-- Instructions to follow --
Substitute "point" for "pixel" in the listing, starting at the line containing "You are a GUI agent. The screenshot is 768×1936." and ending at the line containing "8 (812) 461-68-88 (384, 36)", and reproduce only those lines with everything else unchanged.

-- Provided material --
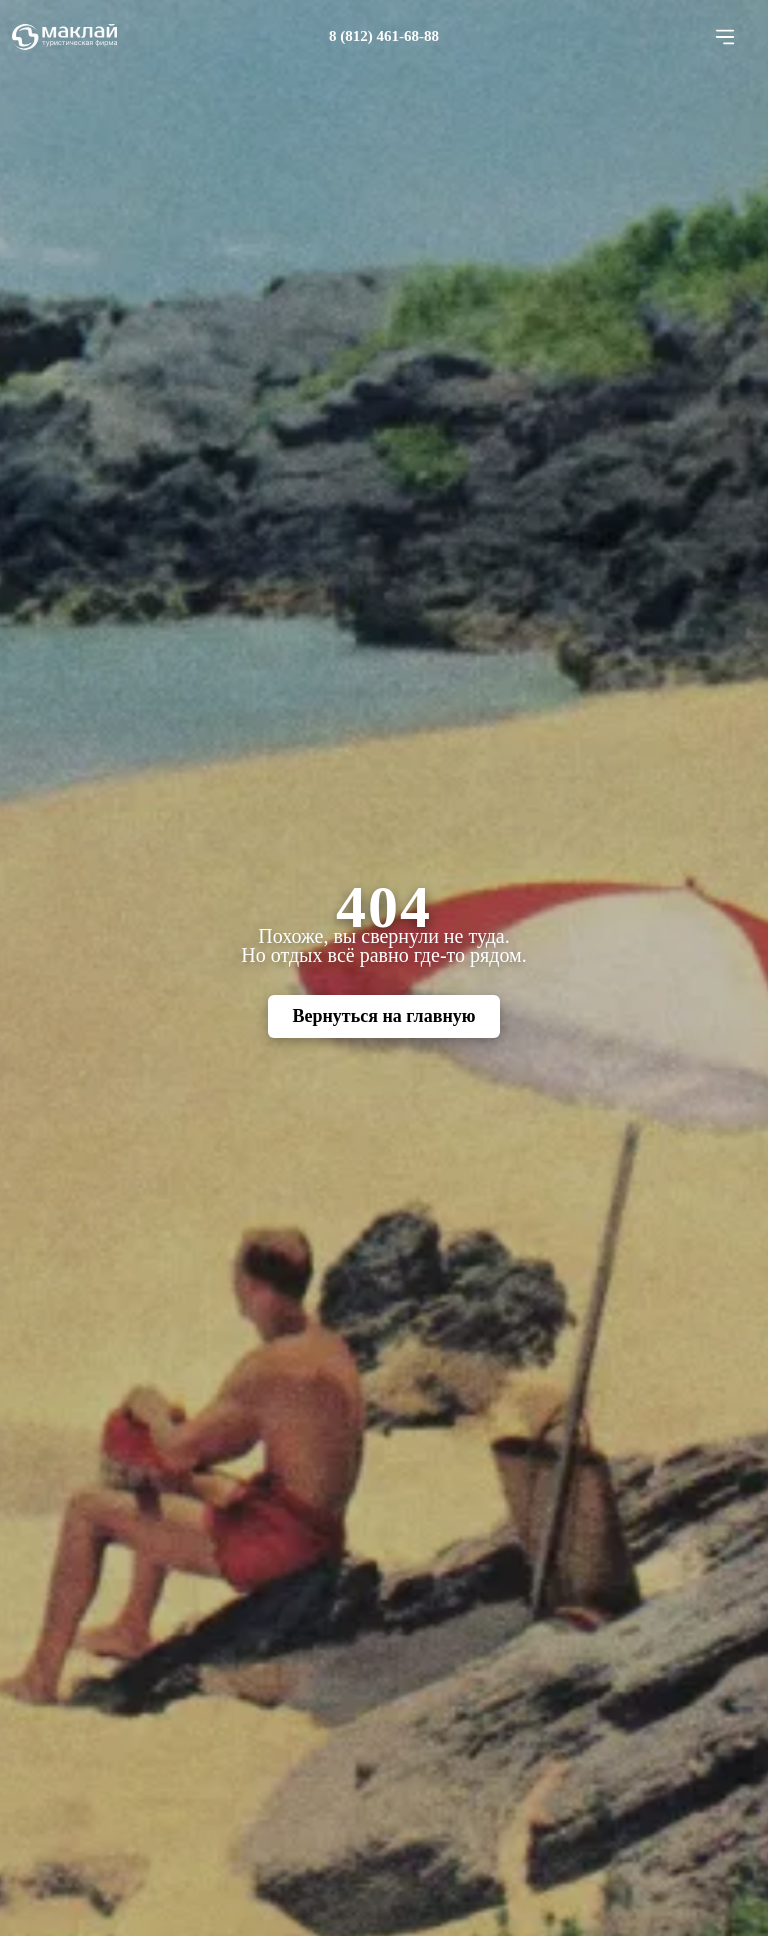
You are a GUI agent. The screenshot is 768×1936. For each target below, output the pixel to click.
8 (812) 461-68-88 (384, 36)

--

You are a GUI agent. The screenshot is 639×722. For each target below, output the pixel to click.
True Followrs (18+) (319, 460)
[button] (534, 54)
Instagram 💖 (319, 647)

---

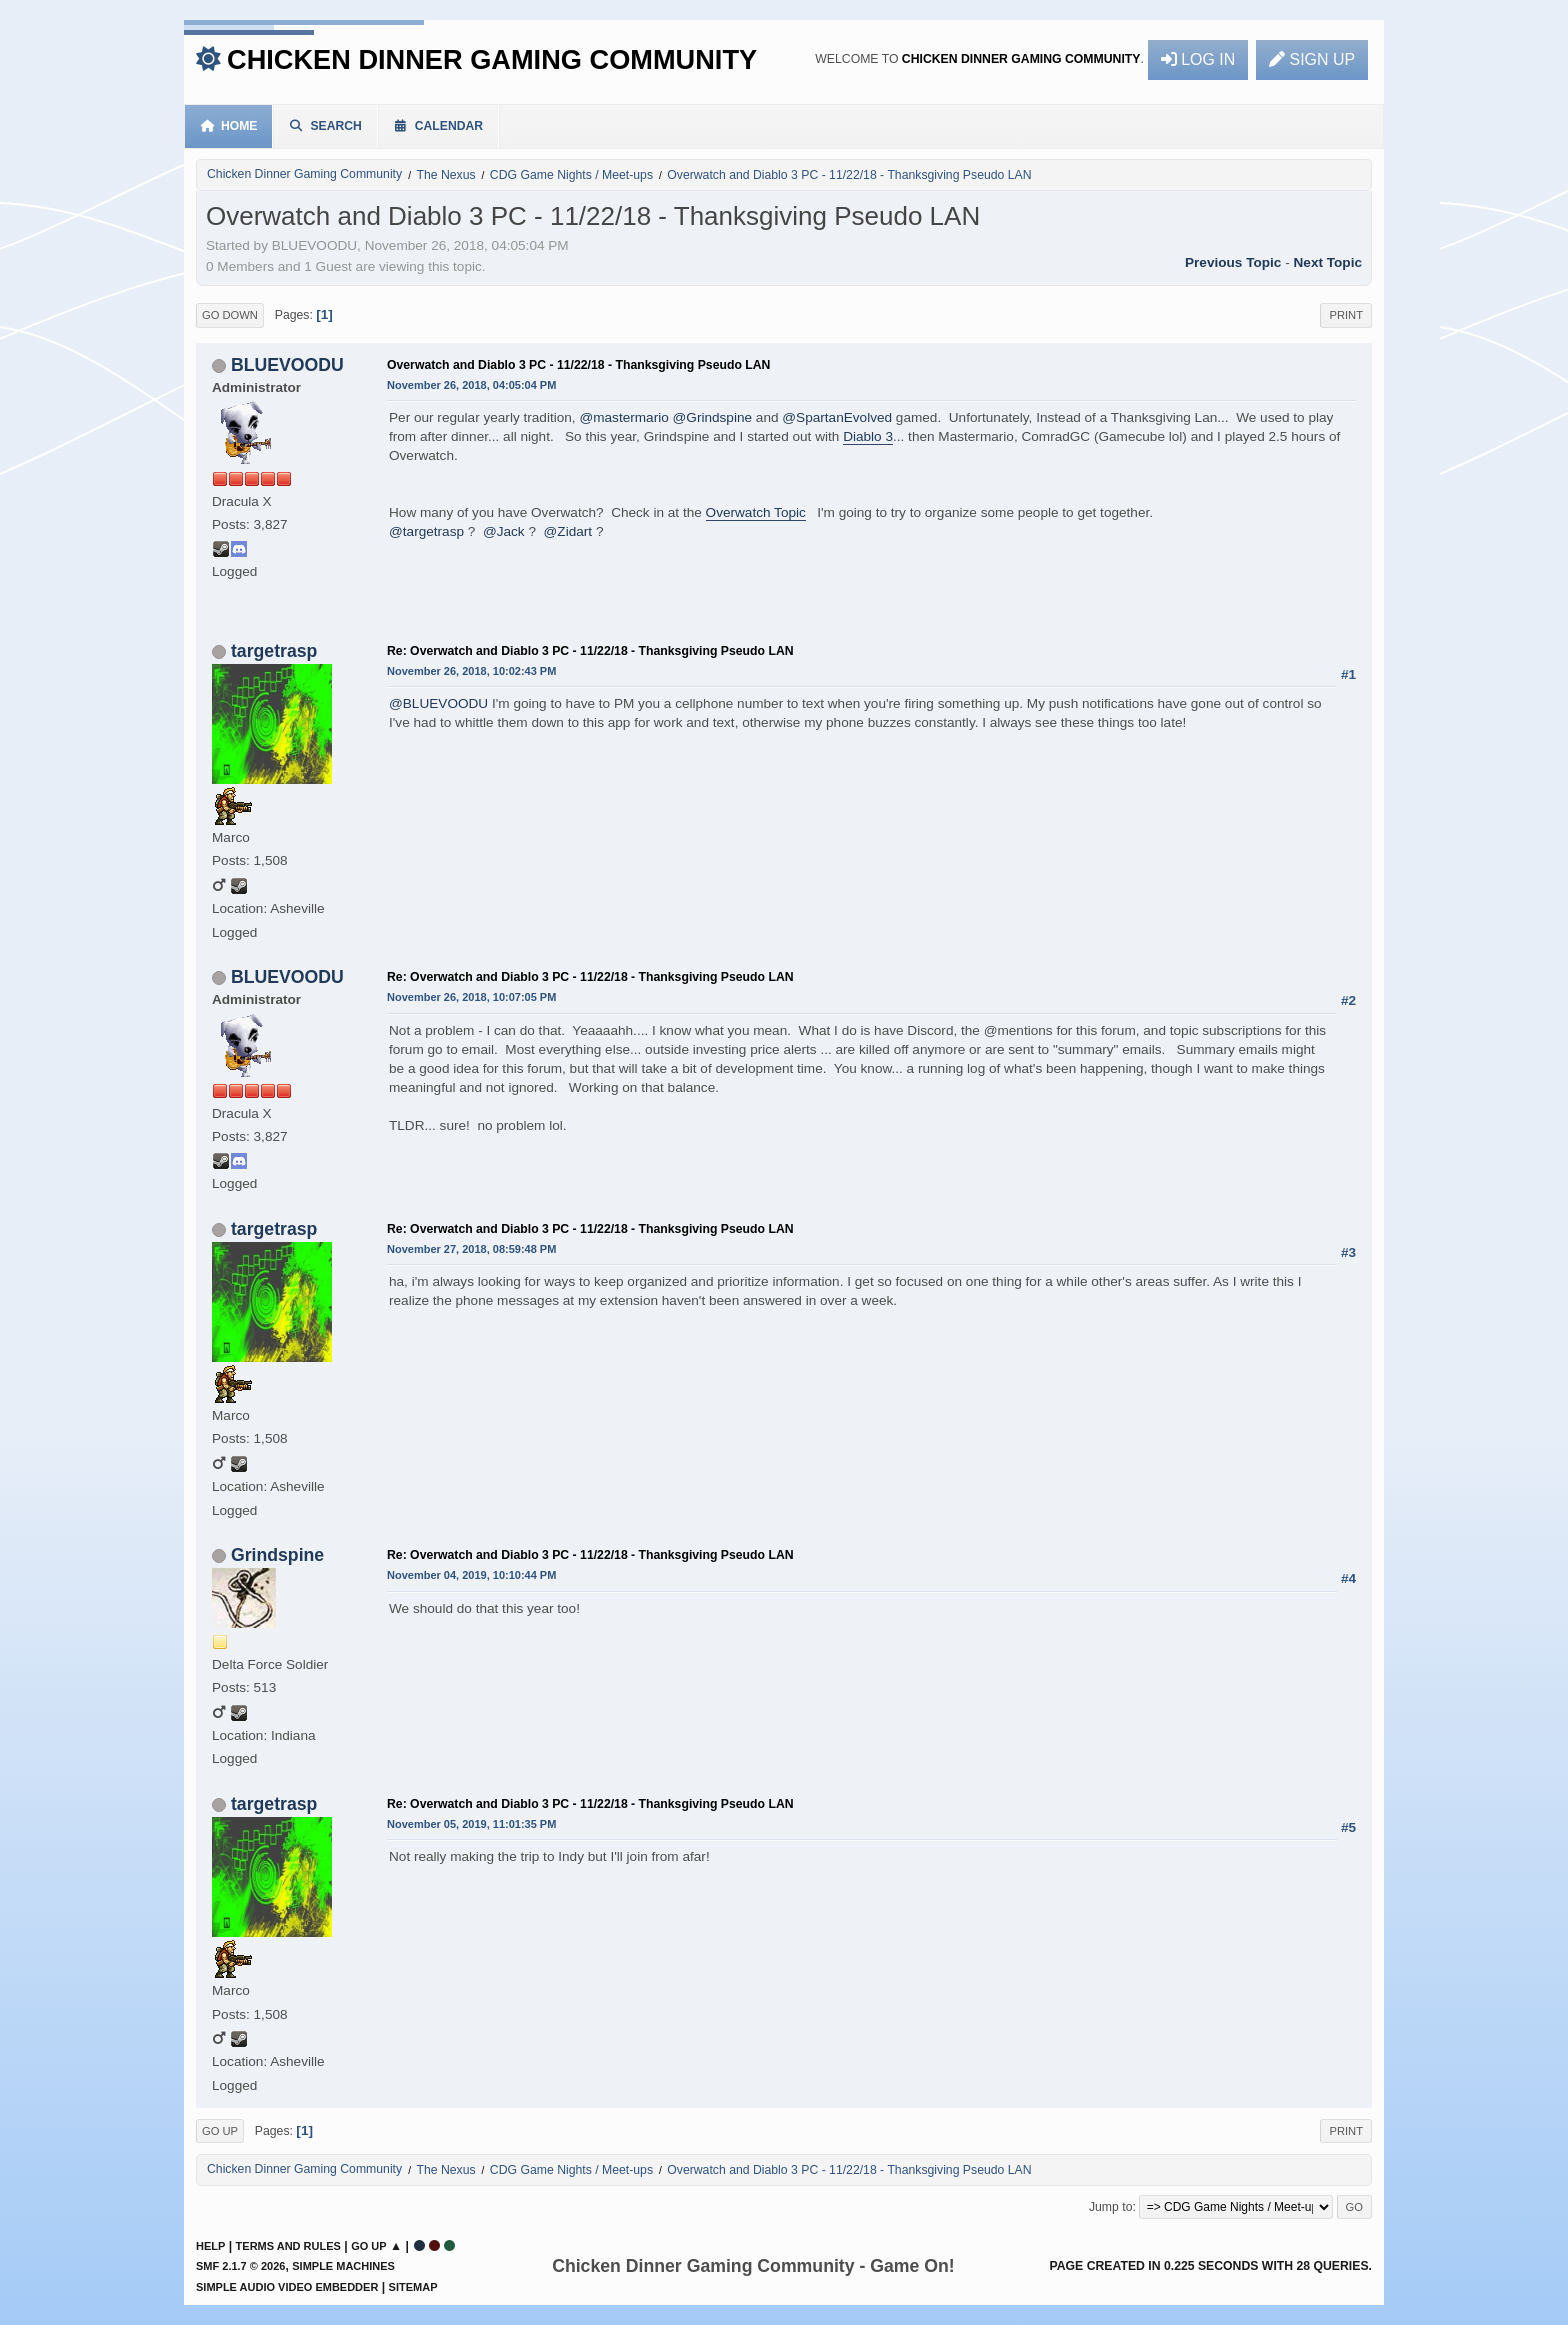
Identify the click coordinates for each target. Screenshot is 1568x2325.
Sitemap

-- Task answer --
You are a GUI agent. The screenshot is 768×1936. For each target below, output the point to click.
8 (812) 461-68-88 (384, 36)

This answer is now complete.